In der gegen den erstinstanzlichen Bescheid erhobenen Berufung habe der Beschwerdeführer im wesentlichen sein erstinstanzliches Vorbringen wiederholt und "diverse Rechtswidrigkeiten des angefochtenen Bescheides aufgrund dessen Begründung und wegen Verfahrensmängeln" geltend gemacht.

Die belangte Behörde hat die Abweisung der Berufung im wesentlichen damit begründet, daß der Beschwerdeführer in seinem erstinstanzlichen Vorbringen "keine einzige asylrelevante Verfolgungshandlung" anzugeben vermocht, sondern vielmehr selbst angegeben habe, in seiner Heimat keinen Verfolgungen aus politischen, religiösen, rassischen oder anderen Gründen ausgesetzt gewesen zu sein. Da der erstinstanzliche Bescheid ausschließlich die Angaben des Beschwerdeführers zugrundelege und diese dahin beurteile, daß ihnen keine Verfolgung im Sinne des Asylgeseztes 1991 zu entnehmen sei, widerspreche er weder "dem § 58 AVG 1991, BGBl. 51, noch dem § 16 Asylgesetz 1991". Darauf, ob der Beschwerdeführer bereits vor seiner Einreise in Österreich Verfolgungssicherheit im Sinne des § 2 Abs. 2 Z. 1 Asylgesetz 1991 erlangt habe, werde von der belangten Behörde nicht näher eingegangen, da dem Beschwerdeführer Flüchtlingseigenschaft nicht zukomme und die Frage der Verfolgungssicherheit somit nicht relevant sei. "Dessen ungeachtet" schließe sich aber die belangte Behörde "dem Grunde nach den diesbezüglichen Ausführungen in der Begründung des bekämpften Bescheides an".

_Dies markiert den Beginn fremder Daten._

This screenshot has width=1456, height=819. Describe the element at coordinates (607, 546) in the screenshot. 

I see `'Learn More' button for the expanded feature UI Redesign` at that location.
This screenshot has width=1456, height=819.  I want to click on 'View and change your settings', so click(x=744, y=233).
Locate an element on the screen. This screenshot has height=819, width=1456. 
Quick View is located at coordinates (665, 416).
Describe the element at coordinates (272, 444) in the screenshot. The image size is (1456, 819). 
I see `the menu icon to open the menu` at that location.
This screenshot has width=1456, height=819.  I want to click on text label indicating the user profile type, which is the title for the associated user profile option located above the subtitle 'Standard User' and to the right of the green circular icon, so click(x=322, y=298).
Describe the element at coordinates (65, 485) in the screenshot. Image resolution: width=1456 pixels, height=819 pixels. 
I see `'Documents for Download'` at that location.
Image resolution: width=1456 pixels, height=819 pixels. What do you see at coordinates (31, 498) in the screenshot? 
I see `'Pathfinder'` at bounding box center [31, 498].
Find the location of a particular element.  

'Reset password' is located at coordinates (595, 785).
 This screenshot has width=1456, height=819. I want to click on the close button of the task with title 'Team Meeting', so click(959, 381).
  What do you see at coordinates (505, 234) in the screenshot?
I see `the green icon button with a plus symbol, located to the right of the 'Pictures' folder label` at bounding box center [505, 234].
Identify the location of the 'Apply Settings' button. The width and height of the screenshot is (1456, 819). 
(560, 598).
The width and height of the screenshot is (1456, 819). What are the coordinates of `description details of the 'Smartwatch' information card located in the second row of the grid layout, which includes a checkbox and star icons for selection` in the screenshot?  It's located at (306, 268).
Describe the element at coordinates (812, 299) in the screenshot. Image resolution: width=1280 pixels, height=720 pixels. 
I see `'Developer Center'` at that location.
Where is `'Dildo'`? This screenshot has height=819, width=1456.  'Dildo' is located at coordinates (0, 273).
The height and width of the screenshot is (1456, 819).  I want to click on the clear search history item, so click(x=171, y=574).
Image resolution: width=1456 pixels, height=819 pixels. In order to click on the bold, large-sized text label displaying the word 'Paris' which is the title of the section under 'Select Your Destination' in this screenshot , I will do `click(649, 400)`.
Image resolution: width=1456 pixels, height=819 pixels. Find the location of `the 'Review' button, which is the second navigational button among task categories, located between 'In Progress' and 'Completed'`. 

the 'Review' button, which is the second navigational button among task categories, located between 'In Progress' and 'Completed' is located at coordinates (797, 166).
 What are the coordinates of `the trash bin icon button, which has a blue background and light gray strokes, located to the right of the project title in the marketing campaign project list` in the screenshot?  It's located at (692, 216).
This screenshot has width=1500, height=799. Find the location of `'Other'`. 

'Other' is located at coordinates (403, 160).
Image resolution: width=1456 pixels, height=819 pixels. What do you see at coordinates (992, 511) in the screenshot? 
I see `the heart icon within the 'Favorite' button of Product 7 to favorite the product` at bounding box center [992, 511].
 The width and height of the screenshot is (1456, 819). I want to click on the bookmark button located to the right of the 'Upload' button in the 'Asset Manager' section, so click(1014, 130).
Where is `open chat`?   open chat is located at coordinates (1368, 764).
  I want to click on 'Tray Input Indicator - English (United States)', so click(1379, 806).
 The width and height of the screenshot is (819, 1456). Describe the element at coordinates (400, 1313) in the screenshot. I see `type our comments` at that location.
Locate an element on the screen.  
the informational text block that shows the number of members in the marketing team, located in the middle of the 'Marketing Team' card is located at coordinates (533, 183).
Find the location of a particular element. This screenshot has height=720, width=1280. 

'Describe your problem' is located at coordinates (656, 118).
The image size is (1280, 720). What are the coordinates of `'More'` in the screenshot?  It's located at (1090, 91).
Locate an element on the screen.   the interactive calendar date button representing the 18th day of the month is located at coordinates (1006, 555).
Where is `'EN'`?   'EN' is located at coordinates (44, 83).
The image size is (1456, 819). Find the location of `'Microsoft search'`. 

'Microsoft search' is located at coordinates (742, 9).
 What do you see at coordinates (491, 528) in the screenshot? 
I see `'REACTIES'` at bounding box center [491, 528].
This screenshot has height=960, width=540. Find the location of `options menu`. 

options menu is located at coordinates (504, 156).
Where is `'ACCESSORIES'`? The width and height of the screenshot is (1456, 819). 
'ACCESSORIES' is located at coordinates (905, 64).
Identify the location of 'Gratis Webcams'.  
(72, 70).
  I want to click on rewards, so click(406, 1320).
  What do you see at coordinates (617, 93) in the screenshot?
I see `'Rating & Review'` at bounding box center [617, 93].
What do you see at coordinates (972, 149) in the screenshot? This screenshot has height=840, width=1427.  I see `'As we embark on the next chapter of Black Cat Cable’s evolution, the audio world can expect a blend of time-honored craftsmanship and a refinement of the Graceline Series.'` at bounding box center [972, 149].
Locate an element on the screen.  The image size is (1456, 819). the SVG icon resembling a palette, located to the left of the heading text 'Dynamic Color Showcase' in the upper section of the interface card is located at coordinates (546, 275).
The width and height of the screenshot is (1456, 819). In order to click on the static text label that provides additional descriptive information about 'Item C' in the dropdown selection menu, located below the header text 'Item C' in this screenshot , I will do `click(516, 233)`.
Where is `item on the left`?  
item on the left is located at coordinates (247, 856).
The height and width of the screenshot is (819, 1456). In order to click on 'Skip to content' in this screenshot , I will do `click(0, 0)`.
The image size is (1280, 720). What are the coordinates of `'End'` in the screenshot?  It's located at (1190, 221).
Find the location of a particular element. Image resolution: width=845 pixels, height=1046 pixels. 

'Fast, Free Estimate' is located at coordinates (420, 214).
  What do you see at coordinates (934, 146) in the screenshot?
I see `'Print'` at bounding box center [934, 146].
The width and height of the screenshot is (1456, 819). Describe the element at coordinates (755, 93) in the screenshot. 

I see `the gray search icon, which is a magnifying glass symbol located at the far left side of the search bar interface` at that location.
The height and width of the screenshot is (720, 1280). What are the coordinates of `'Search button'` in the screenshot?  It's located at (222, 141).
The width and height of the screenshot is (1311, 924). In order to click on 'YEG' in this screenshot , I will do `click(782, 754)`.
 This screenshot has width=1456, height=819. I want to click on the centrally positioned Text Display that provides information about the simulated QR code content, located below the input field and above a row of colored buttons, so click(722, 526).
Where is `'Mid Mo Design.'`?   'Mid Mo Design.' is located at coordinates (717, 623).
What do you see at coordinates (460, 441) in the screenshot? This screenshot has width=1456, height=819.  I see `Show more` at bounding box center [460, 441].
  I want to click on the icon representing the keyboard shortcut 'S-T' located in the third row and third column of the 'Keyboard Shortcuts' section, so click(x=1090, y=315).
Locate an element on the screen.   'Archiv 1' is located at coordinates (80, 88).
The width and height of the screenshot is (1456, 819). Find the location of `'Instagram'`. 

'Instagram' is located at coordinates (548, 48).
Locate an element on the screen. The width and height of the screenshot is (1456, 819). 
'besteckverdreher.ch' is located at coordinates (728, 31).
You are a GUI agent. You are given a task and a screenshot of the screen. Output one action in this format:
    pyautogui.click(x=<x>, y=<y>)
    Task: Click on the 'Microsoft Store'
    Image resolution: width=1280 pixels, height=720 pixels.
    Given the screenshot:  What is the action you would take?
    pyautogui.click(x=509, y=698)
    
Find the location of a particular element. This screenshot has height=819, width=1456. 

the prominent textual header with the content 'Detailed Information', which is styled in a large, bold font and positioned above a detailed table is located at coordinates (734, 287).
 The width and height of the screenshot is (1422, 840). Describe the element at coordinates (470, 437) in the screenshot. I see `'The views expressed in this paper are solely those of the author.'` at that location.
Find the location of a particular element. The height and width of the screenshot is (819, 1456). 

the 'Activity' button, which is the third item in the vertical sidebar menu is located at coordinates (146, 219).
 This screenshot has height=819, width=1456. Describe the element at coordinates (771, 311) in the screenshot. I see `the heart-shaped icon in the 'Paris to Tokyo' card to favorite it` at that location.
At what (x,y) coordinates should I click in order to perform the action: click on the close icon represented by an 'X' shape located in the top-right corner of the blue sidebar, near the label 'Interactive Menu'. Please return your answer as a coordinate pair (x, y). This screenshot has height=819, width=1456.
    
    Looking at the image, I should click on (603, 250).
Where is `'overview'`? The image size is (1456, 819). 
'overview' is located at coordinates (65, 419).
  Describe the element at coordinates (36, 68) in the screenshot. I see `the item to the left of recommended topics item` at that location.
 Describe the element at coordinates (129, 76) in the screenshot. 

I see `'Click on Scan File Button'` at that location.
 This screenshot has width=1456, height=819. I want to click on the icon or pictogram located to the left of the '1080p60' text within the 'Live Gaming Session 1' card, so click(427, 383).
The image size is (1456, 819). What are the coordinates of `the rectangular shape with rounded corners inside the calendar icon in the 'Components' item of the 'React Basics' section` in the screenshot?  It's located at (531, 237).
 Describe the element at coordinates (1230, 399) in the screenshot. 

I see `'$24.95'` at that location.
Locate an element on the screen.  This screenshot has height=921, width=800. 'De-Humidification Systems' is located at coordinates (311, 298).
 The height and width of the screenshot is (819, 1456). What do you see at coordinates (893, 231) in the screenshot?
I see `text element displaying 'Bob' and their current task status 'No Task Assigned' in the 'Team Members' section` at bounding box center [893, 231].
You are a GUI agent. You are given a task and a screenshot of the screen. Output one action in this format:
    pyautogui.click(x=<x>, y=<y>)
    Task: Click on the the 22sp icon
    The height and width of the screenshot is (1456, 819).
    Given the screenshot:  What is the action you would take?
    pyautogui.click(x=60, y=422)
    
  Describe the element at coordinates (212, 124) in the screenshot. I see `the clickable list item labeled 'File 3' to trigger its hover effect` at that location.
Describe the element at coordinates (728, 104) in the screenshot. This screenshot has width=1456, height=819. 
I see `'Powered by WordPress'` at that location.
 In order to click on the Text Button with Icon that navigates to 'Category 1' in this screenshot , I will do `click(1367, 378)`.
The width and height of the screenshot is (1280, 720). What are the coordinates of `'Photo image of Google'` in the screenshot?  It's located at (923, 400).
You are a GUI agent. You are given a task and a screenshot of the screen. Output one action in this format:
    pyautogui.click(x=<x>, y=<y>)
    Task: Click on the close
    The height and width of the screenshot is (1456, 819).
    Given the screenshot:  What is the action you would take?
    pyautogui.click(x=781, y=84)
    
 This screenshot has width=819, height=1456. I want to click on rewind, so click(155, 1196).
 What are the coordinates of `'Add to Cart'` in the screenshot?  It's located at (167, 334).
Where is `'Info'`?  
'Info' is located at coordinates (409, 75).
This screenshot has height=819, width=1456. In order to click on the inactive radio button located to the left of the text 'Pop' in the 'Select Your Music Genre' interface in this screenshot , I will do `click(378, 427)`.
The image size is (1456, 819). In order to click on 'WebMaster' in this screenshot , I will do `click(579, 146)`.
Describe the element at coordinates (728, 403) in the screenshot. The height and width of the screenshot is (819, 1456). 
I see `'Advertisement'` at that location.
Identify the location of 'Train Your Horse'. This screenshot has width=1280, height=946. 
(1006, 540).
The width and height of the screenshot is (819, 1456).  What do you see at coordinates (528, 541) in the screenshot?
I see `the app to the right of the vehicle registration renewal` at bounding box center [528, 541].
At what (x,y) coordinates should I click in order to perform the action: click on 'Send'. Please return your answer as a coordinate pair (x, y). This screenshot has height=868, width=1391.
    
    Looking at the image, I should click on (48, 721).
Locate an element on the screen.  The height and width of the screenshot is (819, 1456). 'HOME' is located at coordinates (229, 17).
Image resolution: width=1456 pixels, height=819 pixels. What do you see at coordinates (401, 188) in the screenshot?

Dem hält der Beschwerdeführer, der sich durch den angefochtenen Bescheid im Recht auf Asylgewährung, auf ein, dem § 16 Asylgesetz 1991 entsprechendes Verfahren, auf Beiziehung eines Amtsdolmetschers sowie auf "ordentliche, schlüssige Bescheidbegründung" verletzt erachtet, im wesentlichen entgegen, daß das Verhör, dem er unterzogen worden sei, in Verbindung mit der dreitägigen Haft durchaus geeignet gewesen sei, bei ihm begründete Furcht vor Verfolgung zu erwecken, und zwar unabhängig davon, ob er dabei mißhandelt oder gefoltert worden wäre. Es habe sich dabei nämlich nur um den Beginn von Verfolgungstätigkeiten gehandelt, die für den Beschwerdeführer nur deshalb nicht spürbar geworden wären, weil er sich bei seinem Onkel im Irak versteckt gehalten habe.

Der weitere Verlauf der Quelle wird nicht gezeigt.